DIVO. La canasta básica, dice el ministro Alemán, está barata. Que ha bajado $15 en dos años. Puede haber bajado misa, pero si no se siente, ¿de qué vale? Y todo con el tonito de quien detesta que lo cuestionen. Hay quienes definitivamente no sirven para ser voceros…
CORTINA. Hablando de Alemán, el hermano, José Miguel, que usa su Twitter para decir lo que en persona no se atreve (porque más guabinoso no hay), se puso a despotricar contra Juan Manuel Santos. Que sangra por la herida, que bota bilis por la boca y que prefiere a las FARC que a Panamá. ¡Justo el día que se anuncia el acuerdo de cese bilateral con las FARC! Y pensar que no solo fue candidato presidencial, sino canciller en el gobierno Moscoso.

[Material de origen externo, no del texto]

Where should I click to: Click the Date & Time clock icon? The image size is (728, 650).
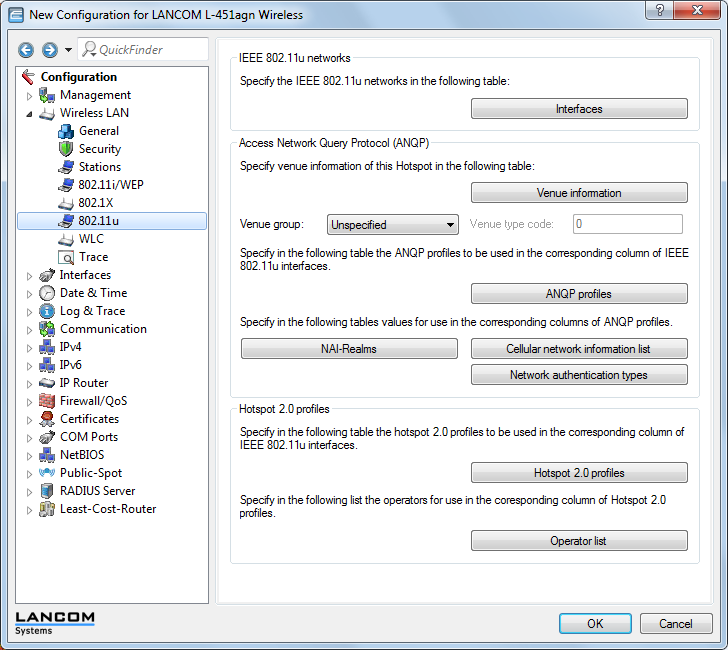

Increíble.
DESCARO. Frank De Lima habla como si no tuviera un caso a cuestas y otros por investigarse. De encuestas, gobierno… y ahora, que la burocracia le hace daño a la economía. En todo caso, efectos mil veces peores tuvo la robadera. ¿O eso no lo sabe quien estuvo encargado del dinero de este país durante ese atraco?
PATÉTICA. Marta Martinelli dice que el esposo fue ministro del Canal, presidente de la directiva del Canal, recibió el Canal, fue presidente y no ha sido invitado a la inauguración. ¿Tan desesperado está por recibir un sobre de Panamá? Ojalá lo reciba ya, pero que sea uno de la Corte, ordenándole venir al país, no invitándolo a nada. O pensándolo mejor, que venga sin invitación. Lo esperamos.